To give you an idea of how tough the conditions were in the orphanage, on my first visit I was in a group of about 20 aidworkers and when we entered the kid’s living quarters several of my colleagues threw up. So yes, the conditions were very bad. But I ended up working with the charity for many years helping it grow and improve.
 
The other group of people who I got to know well were the staff.  Some of them were the incarnation of evil but fortunately others were lovely. One remarkable group were the women from the village who would come to cook and care for the children. On one of my last trips these same women presented me with a set of glasses and a decanter which are popular in Romania as they drink Tsuica (pronounced “Streaker”) from them. Like the living conditions this is a tough, often homebrewed spirit, that strips the lining of your mouth! And this glass is from that set, so I've had it for about 30 years now.

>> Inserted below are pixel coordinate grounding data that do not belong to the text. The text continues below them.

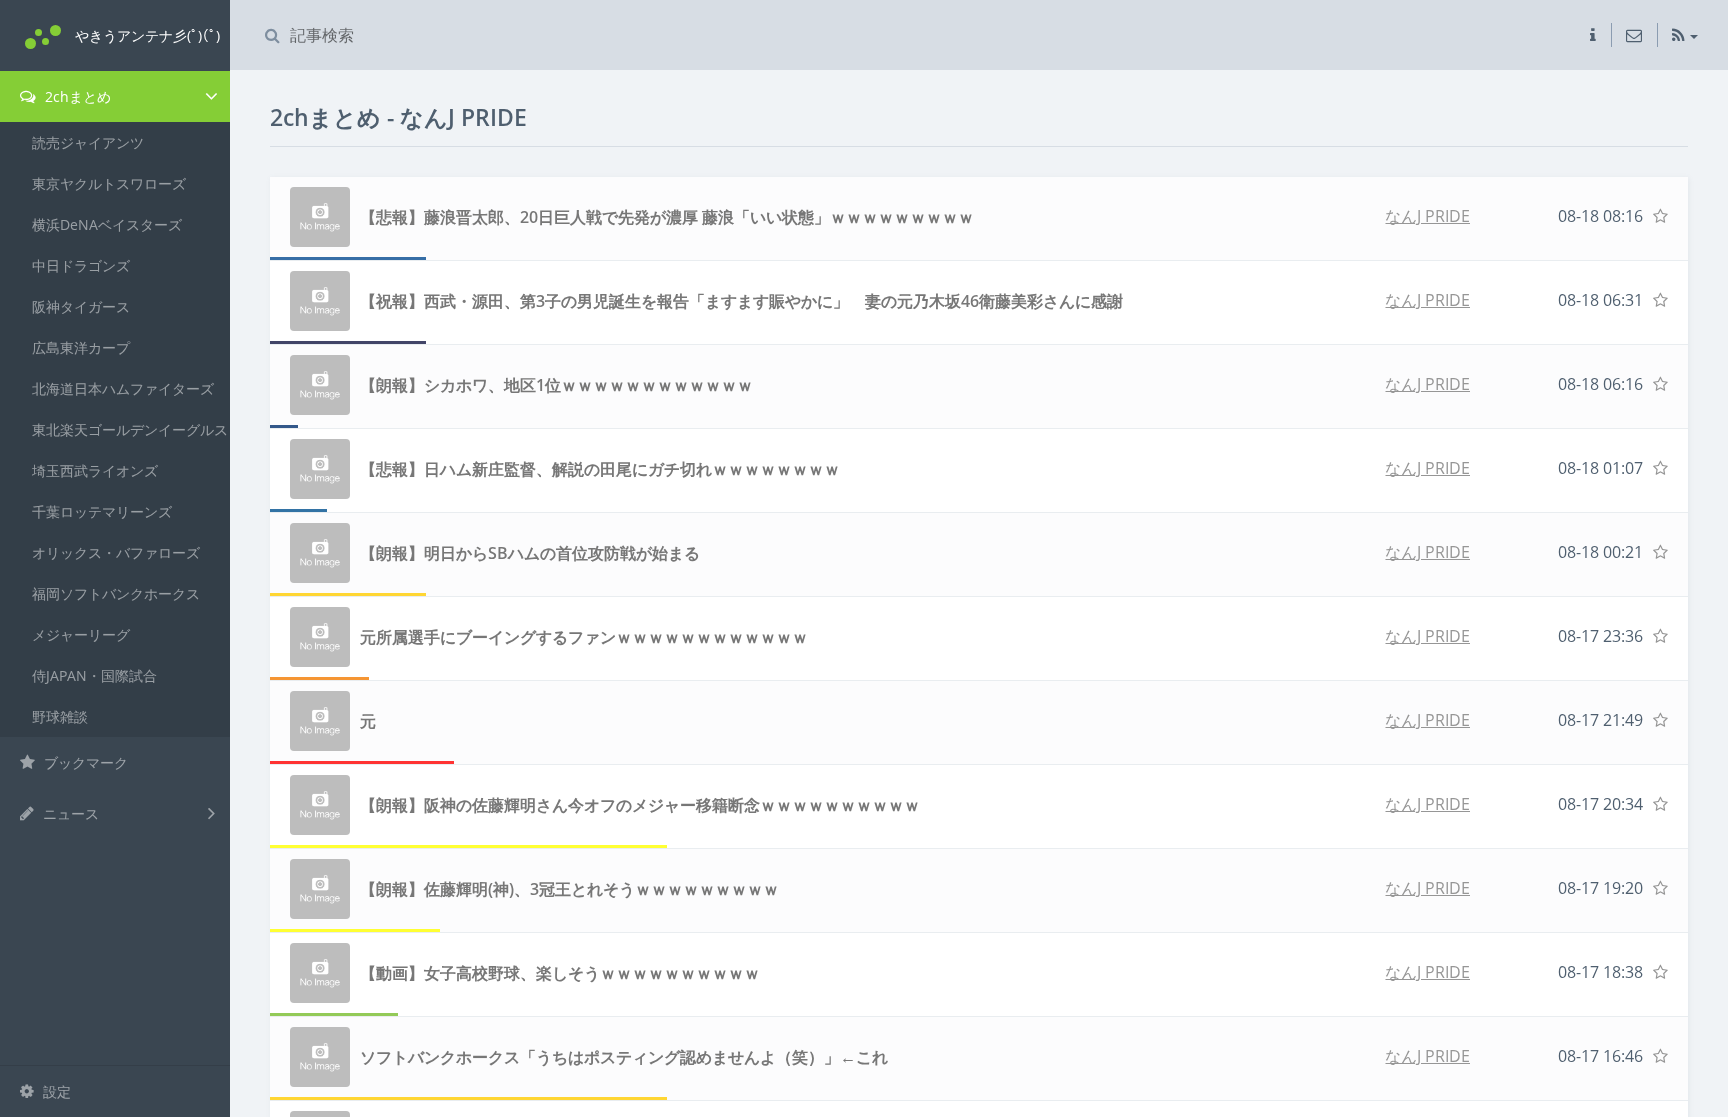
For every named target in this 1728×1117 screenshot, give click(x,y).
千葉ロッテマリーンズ (102, 511)
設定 (55, 1091)
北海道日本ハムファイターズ (123, 388)
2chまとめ (76, 96)
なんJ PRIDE (1427, 216)
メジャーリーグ (81, 634)
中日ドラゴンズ (81, 265)
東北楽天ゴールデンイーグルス (130, 429)
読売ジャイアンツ (88, 142)
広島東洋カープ (81, 347)
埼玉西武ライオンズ (95, 470)
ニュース (69, 813)
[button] (1593, 35)
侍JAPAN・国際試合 (94, 675)
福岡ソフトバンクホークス (116, 593)
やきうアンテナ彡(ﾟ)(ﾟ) (147, 35)
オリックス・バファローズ (116, 552)
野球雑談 (60, 716)
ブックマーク (84, 762)
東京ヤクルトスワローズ (109, 183)
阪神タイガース (81, 306)
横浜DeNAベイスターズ (107, 224)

Why is this item important to you? I'm not a very sentimental person, I have to say, but the memories I have from that time are formative and this glass helps keep them alive. When I hold it, I can visualize every one of the women that worked there. I can see them walking out of the kitchen after a busy hot lunch service and lying on the grass to cool off. God knows how they made enough food to feed everyone as they had virtually no budget and few ingredients.
 
You know, working at the orphanage taught me an awful lot about myself and what I wanted to do with my life. It was very real. I saw the best of humanity but at times also the worst.
 
The only bit of my life I’m remotely sentimental about was the time I spent around Anita Roddick at The Body Shop. In fact, the charity I worked for in Romania was founded by her and that is why it was in such a remote place. There were a lot of charities in Romania helping orphans at that time, but these were geographically more accessible.  It was the very essence of Anita to find the most inhospitable and challenging place to want to make a difference in. I developed a lot of my skills and drive from working with her and that project.
If it were destroyed, how would you feel? Even though I’m not sentimental I do take care of the things that link me to different parts of my life. Most notably people. But, of course, I'd hate to lose something which is a direct connection to a really important and formative period for me.
 
I’m still in contact with a lot of people I met in those days. Former orphans, who I helped in a small way to fulfil their potential. Thanks to technology, they find me on social media. I can see their lives unfolding and many of them have been to university and have families of their own. Caring families with the kind of love that they didn't get as children. Sometimes they’ll ask me “do you remember those days?” and I’ll say “of course, I have a piece of Romania in my flat always”.